### DOCUMENT SECTION
++++

This need to compare is built into our social fabric daily. Social media has us chasing the famous and fit, comparing ourselves to their looks and lifestyles. We compare our lot in life with others of similar economic status and wonder why we can’t afford what our neighbors have. We compare our kids to their kids, our jobs to their jobs, our teams to their teams, etc. It’s built into our minds and on the positive end, it can help inspire us to do things maybe we didn’t think possible before. On the negative end, it can cause depression and a toxic self worth. 


Most child psychologists agree that it’s less than ideal and can be downright harmful for Parents to compare their own children but again, athletics makes these comparisons seem routine. “Your sister was able to serve over the net at 11 years old, why can’t you?”

Parents may be a root cause of this comparison conundrum. Yale Psychologist Marc Brackett, the director of the Yale Center for Emotional Intelligence (EI) and the author of “Permission to Feel” researched college students on their EI and found in his data that college students reported feeling “stressed and anxious” as well as tired, bored and lonely. But when he unpacked the underlying emotions, one stood above all and was the root cause of the others: Envy. Envy of other students, grades and social status.

++++

### EXTRACTED INFORMATION
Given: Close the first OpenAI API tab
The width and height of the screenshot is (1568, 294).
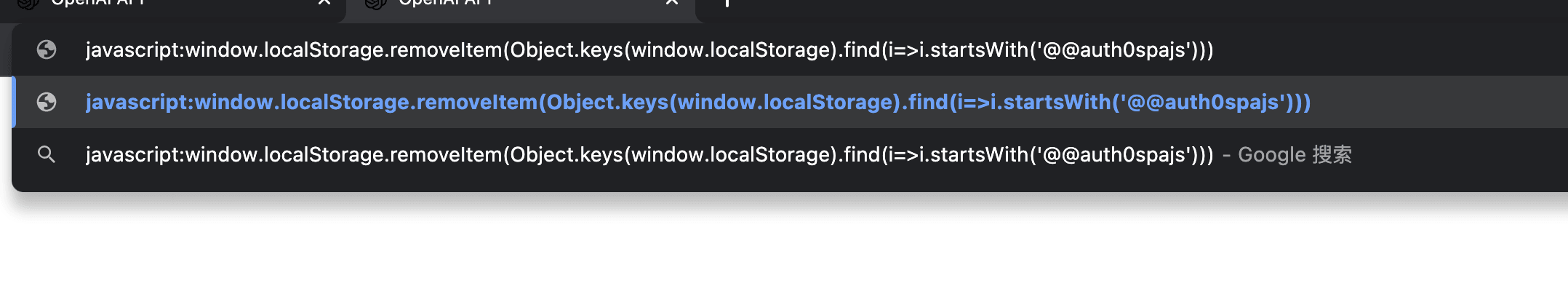Looking at the screenshot, I should pyautogui.click(x=324, y=3).
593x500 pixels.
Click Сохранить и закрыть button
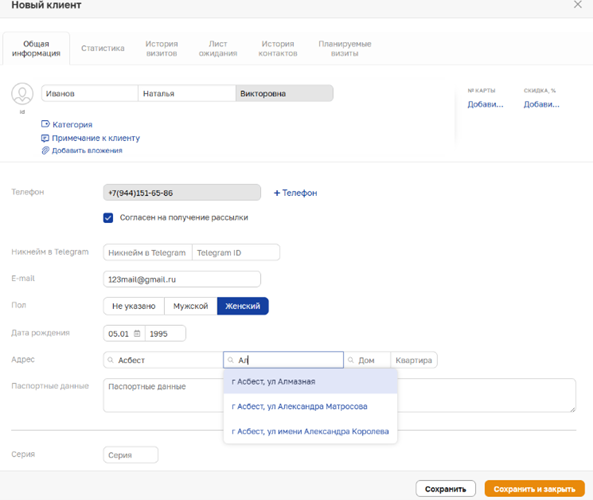534,489
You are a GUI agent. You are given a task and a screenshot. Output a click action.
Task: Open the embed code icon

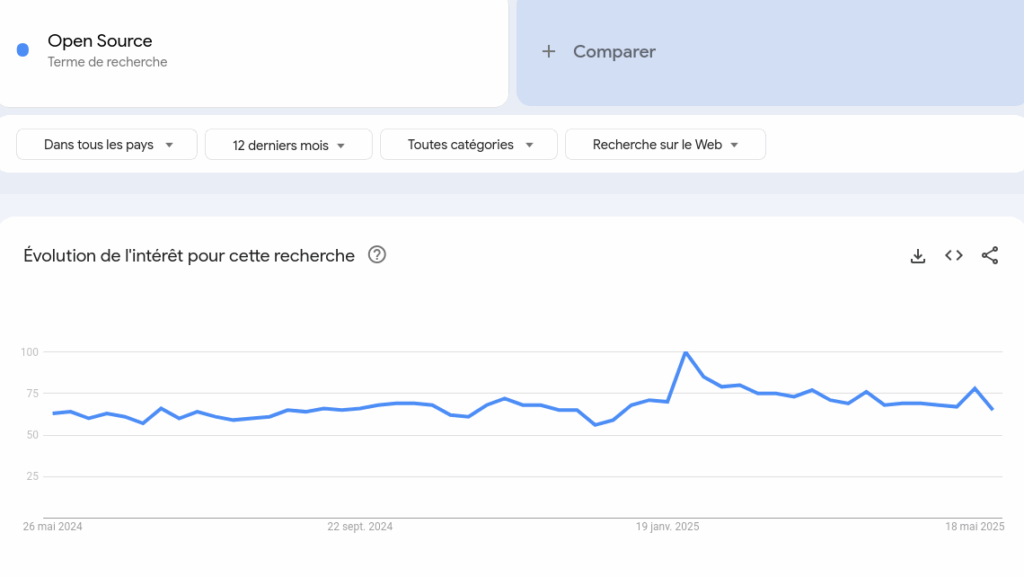953,256
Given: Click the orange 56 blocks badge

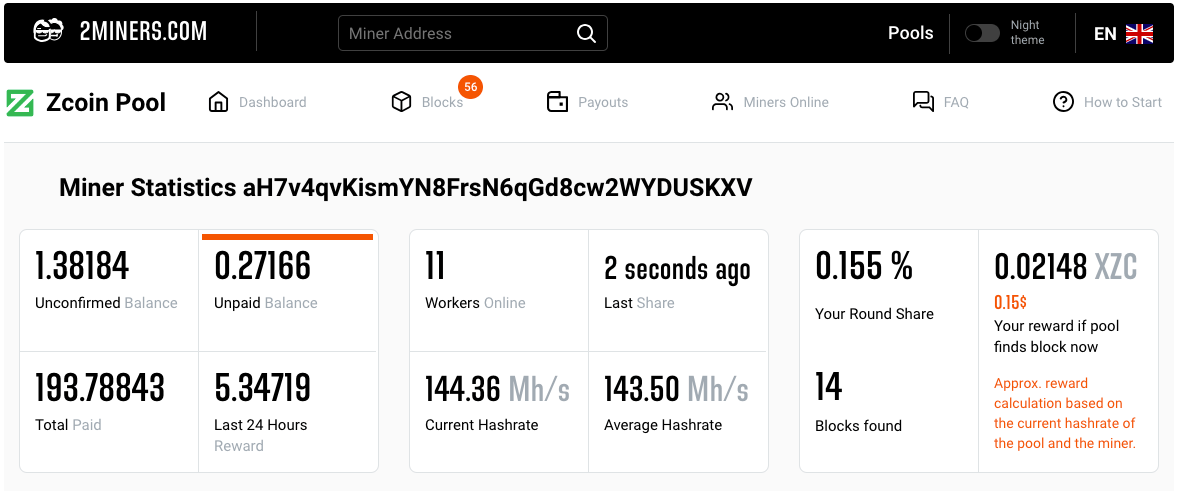Looking at the screenshot, I should [x=471, y=87].
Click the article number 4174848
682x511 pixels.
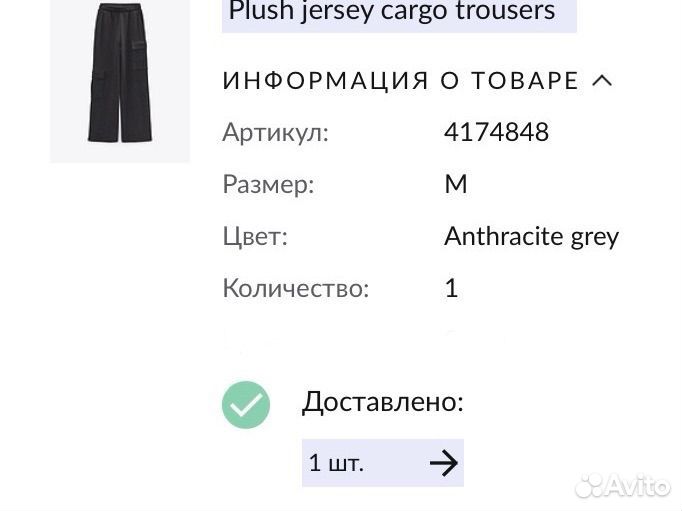tap(496, 132)
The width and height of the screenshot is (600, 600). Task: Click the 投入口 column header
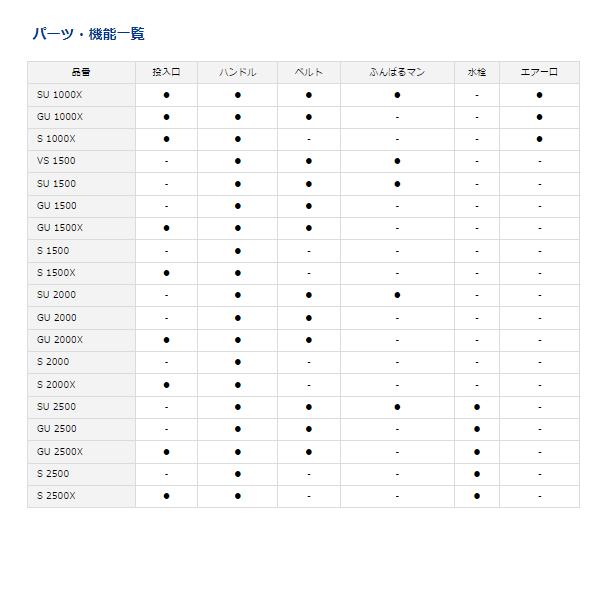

++++

### PROBLEM SET
1. List every feeling that college students reported in Marc Brackett's research, according to the passage about comparison.
2. Please repeat the passage about comparison word for word, starting at "Most child psychologists" and ending at "and social status.".
3. Write the next part of the passage about comparison, picking up after its final sentence.

### OUTPUTS IN ORDER
1. stressed, anxious, tired, bored, lonely

2.
Most child psychologists agree that it’s less than ideal and can be downright harmful for Parents to compare their own children but again, athletics makes these comparisons seem routine. “Your sister was able to serve over the net at 11 years old, why can’t you?”

Parents may be a root cause of this comparison conundrum. Yale Psychologist Marc Brackett, the director of the Yale Center for Emotional Intelligence (EI) and the author of “Permission to Feel” researched college students on their EI and found in his data that college students reported feeling “stressed and anxious” as well as tired, bored and lonely. But when he unpacked the underlying emotions, one stood above all and was the root cause of the others: Envy. Envy of other students, grades and social status.

3.
So how as Parents and Coaches can we get out of this compare and contrast mindset? National Team player Madi Kingdon, in an interview on the wonderful new podcast, “I Think We’re Good Here” had this to say about comparing herself to others.

“For me, I’m training with the best people in the world. If I start comparing myself to the person on my left or my right, I think that’s a recipe for disaster.” Kingdon says. “When I first got to the (USA) gym, I was like okay, that’s Jordan Larson…she’s pretty good, ya know? It’s like a snowball. So I think over time, it’s gotten to a point where I’m competing against myself.” 


“If I’m not making a roster, okay, look at the other outside hitters that are in front of me on this roster- they’re phenomenal. I mean, stats don’t lie- they have good stats, mine could be better and I’m fully aware of that and just realizing I have so much room to grow.” Madi adds, “People ask me ‘do you want to play volleyball anymore’ and I’m like yea, I have so much room to get better! I have so much work I want to do and I’m not near the player I want to be. So I realize that there’s room for potential and it’s more competing against myself than competing against other people who are in the gym because I think that would probably make you go crazy. It’s not easy!”

The phrase is overused a lot but in this instance, not used enough: Be the best version of yourself. That’s all that can be asked of you.

As an athlete, don’t worry about Coaches and Parents comparing you to other athletes; it’s ill conceived and a distraction.

As a Coach, instead of comparing, start coaching better. Understand that every athlete on your team has strengths and weaknesses and finding those strengths for the betterment of both player and team is a full time job in itself. There is no time to compare.

And Parents, let’s stop limiting your athlete’s growth and potential by corralling them into your ill fitting idea of what they should be and who you have compared them to and celebrate who they are, what they bring to the team and how they can best challenge themselves to improve.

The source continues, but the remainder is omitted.